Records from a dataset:

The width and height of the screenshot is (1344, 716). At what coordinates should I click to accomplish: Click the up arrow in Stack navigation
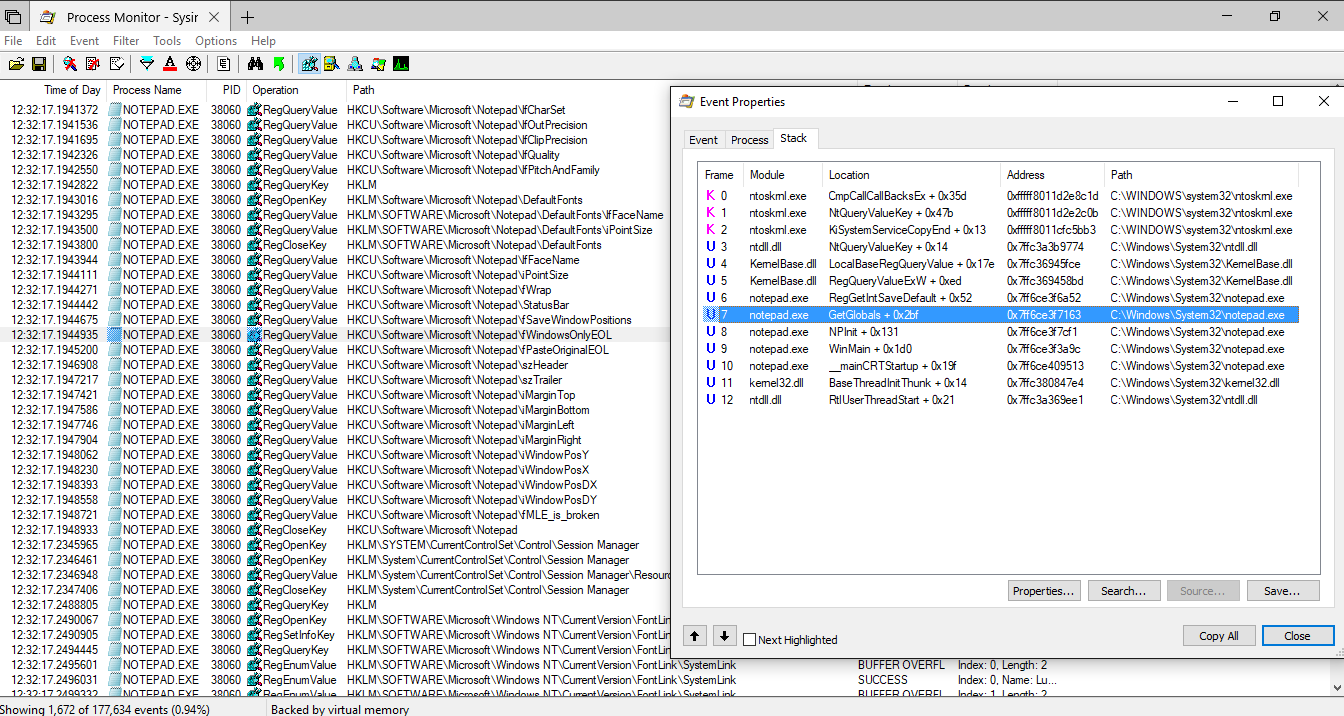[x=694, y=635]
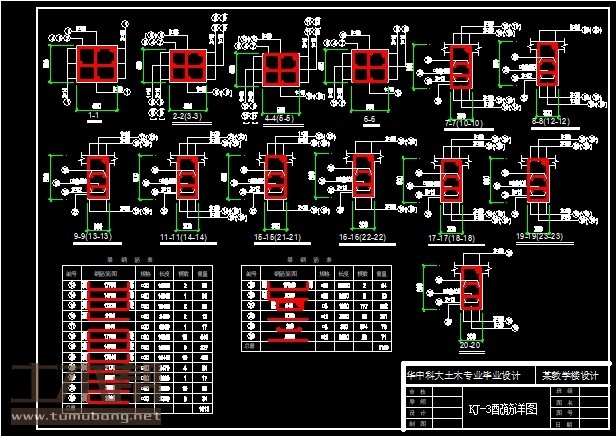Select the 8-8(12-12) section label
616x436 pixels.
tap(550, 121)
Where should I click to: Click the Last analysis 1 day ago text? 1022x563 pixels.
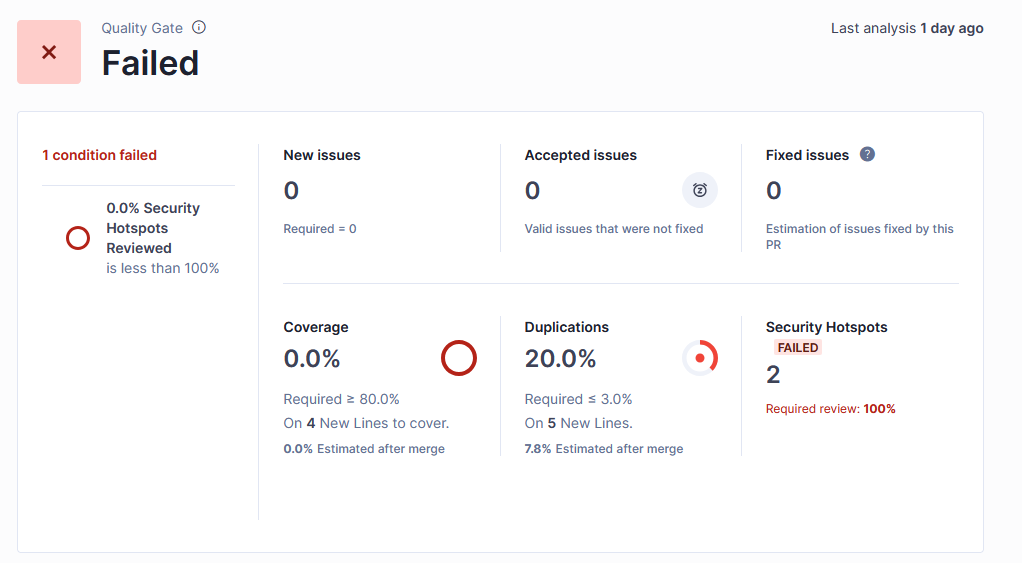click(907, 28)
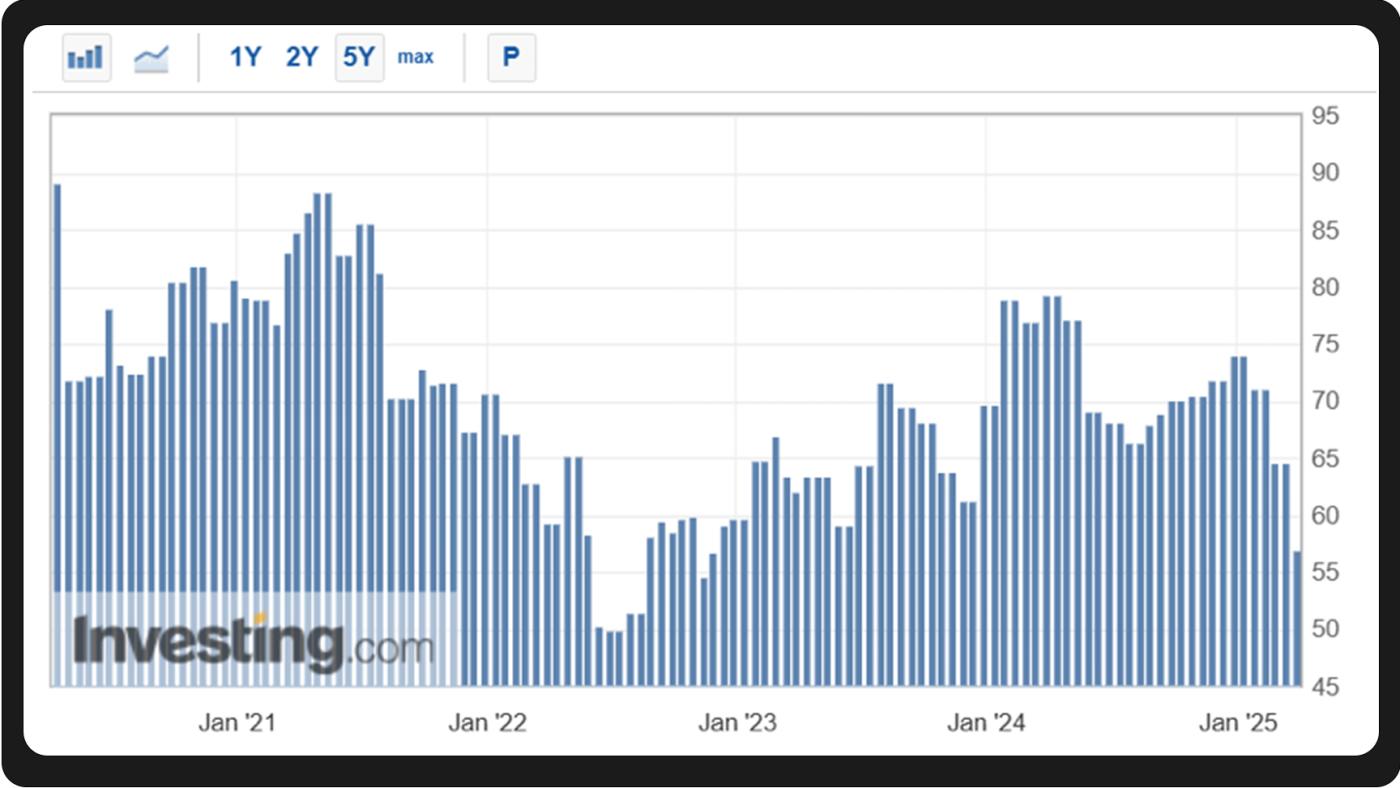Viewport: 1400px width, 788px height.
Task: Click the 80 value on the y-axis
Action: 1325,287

_Try it_
Give back the records above word for word, minus any image they hold.

_Result_
The width and height of the screenshot is (1344, 716). At what coordinates should I click to accomplish: Click the up arrow in Stack navigation
[x=694, y=635]
Select the 8-8(12-12) section label
616x436 pixels.
tap(550, 121)
Where should I click to: Click the Last analysis 1 day ago text? 1022x563 pixels.
click(907, 28)
Viewport: 1400px width, 788px height.
Task: Click the 80 value on the y-axis
Action: 1325,287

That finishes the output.